Alasan pemberian penghentian penuntutan berdasarkan keadilan restoratif ini diberikan antara lain:
• Telah dilaksanakan proses perdamaian dimana Tersangka telah meminta maaf dan korban sudah memberikan permohonan maaf; • Tersangka belum pernah dihukum; • Tersangka baru pertama kali melakukan perbuatan pidana; • Ancaman pidana denda atau penjara tidak lebih dari 5 (lima) tahun; • Tersangka berjanji tidak akan lagi mengulangi perbuatannya; • Proses perdamaian dilakukan secara sukarela dengan musyawarah untuk mufakat, tanpa tekanan, paksaan, dan intimidasi; • Tersangka dan korban setuju untuk tidak melanjutkan permasalahan ke persidangan karena tidak akan membawa manfaat yang lebih besar; • Pertimbangan sosiologis; • Masyarakat merespon positif.
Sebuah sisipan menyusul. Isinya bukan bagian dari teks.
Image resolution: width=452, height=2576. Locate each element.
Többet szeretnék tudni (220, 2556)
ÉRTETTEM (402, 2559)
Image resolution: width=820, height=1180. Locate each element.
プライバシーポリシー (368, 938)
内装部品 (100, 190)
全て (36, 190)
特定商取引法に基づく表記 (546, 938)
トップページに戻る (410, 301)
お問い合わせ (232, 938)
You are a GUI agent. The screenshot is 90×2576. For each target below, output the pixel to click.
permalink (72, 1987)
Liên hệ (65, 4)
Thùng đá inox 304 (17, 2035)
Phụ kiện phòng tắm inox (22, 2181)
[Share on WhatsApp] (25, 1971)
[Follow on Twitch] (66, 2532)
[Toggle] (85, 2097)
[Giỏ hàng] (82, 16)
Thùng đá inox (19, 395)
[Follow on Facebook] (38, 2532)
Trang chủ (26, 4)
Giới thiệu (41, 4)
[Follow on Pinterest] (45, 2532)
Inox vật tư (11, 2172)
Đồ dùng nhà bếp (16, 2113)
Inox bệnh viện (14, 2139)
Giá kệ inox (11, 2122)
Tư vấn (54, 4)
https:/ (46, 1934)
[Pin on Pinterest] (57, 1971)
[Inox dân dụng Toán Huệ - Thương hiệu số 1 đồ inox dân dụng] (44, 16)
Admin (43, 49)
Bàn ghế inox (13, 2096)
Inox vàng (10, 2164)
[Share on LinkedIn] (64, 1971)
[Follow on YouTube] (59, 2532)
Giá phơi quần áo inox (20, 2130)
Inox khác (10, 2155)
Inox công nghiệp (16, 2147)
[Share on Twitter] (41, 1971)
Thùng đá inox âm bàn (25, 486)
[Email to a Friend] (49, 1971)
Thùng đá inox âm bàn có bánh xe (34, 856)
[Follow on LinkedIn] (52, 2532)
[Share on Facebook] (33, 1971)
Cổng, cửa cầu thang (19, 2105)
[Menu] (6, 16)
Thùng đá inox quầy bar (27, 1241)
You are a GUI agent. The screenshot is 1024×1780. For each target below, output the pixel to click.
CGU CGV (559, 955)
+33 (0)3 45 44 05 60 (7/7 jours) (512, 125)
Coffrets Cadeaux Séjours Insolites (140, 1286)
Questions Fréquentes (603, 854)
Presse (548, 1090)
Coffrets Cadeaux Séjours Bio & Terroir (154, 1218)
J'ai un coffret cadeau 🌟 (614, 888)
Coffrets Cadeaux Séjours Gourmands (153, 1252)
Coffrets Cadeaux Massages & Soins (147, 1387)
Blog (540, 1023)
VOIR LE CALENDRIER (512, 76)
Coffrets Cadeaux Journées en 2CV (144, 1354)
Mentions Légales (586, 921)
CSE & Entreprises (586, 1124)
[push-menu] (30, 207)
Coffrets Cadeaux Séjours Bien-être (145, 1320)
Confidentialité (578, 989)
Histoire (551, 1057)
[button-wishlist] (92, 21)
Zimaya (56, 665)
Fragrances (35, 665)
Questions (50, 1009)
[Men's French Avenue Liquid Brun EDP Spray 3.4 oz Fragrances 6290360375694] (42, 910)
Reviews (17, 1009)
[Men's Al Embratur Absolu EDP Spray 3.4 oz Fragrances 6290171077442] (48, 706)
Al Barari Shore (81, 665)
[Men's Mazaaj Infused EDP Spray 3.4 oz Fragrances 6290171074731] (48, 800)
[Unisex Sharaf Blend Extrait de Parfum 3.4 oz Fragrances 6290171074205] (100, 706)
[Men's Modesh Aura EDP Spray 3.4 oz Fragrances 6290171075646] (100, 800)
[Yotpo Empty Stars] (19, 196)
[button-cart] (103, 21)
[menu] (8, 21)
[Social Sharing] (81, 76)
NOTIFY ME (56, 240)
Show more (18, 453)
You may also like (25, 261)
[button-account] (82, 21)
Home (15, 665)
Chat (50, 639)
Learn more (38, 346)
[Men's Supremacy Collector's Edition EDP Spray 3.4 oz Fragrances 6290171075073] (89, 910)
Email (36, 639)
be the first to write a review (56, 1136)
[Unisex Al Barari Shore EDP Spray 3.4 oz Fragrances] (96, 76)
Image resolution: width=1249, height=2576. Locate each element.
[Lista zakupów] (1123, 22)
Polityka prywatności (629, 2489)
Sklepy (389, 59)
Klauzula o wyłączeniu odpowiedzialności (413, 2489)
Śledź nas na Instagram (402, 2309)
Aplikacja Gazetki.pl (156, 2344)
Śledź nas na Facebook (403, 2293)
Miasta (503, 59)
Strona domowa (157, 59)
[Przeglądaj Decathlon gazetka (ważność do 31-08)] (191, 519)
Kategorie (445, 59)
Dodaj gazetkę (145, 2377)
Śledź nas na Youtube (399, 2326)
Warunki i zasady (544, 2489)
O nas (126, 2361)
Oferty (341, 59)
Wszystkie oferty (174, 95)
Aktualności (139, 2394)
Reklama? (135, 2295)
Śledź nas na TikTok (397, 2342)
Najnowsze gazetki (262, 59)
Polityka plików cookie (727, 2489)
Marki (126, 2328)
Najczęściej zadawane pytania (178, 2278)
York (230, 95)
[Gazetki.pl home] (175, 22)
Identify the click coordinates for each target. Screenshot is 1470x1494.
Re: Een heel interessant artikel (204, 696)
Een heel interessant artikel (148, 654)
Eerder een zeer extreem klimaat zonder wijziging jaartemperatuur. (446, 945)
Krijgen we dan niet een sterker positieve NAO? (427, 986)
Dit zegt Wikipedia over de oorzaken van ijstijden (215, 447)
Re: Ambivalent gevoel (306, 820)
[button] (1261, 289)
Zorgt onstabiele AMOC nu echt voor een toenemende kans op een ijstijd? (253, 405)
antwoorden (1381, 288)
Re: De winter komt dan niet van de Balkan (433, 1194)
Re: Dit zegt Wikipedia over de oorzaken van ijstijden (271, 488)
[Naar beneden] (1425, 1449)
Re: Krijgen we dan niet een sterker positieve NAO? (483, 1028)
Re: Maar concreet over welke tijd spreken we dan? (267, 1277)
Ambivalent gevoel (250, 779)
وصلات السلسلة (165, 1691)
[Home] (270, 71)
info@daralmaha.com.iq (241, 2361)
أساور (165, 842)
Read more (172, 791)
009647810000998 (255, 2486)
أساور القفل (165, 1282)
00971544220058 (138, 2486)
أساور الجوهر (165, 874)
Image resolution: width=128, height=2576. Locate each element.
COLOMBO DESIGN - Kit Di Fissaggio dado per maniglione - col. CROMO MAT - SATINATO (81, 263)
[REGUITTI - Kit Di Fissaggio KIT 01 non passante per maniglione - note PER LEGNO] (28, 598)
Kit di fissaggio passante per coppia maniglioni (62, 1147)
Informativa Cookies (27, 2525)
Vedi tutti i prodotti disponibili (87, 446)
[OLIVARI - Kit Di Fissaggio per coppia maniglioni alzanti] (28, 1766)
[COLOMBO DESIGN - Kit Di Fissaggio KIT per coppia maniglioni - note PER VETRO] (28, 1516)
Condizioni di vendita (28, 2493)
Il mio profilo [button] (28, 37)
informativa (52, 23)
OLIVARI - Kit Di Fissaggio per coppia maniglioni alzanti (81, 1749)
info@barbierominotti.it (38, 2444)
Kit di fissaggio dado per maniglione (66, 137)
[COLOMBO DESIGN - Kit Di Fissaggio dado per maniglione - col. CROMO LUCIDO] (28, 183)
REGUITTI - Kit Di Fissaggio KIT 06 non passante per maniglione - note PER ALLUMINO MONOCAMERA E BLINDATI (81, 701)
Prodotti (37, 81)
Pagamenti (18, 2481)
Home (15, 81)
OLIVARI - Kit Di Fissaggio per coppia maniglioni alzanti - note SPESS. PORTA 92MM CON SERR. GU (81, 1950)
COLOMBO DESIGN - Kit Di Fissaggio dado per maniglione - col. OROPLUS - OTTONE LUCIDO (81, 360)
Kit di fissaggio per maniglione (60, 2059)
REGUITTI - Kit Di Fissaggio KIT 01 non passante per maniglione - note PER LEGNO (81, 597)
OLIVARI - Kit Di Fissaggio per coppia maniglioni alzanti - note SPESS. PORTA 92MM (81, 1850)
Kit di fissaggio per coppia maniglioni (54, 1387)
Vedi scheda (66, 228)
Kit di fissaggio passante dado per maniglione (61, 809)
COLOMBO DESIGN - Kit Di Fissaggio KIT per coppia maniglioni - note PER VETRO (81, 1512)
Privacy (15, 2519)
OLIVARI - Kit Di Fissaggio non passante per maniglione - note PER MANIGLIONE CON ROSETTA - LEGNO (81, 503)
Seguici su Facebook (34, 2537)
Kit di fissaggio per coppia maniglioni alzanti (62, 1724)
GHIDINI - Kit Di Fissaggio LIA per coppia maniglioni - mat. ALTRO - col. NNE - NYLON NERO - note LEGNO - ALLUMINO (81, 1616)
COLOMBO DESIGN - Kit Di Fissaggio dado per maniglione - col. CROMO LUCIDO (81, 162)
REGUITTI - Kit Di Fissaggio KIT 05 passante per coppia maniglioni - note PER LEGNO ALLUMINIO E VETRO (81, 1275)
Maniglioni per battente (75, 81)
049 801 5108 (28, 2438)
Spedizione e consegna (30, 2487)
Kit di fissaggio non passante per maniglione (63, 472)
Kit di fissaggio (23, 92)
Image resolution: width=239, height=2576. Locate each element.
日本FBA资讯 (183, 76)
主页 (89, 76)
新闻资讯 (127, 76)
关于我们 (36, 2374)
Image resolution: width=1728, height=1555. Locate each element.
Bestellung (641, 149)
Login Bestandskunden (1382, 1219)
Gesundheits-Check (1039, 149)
Selanjutnya, JAM-Pidum memerintahkan kepada Para Kepala Kejaksaan Negeri untuk menerbitkan Surat Ketetapan Penghentian Penuntutan (SKP2) Berdasarkan Keadilan Restoratif sesuai Peraturan Kejaksaan Republik Indonesia Nomor 15 Tahun 2020 dan Surat Edaran JAM-Pidum Nomor: 01/E/EJP/02/2022 tanggal 10 Februari 2022 tentang Pelaksanaan Penghentian Penuntutan Berdasarkan Keadilan Restoratif sebagai perwujudan kepastian hukum. (Rls)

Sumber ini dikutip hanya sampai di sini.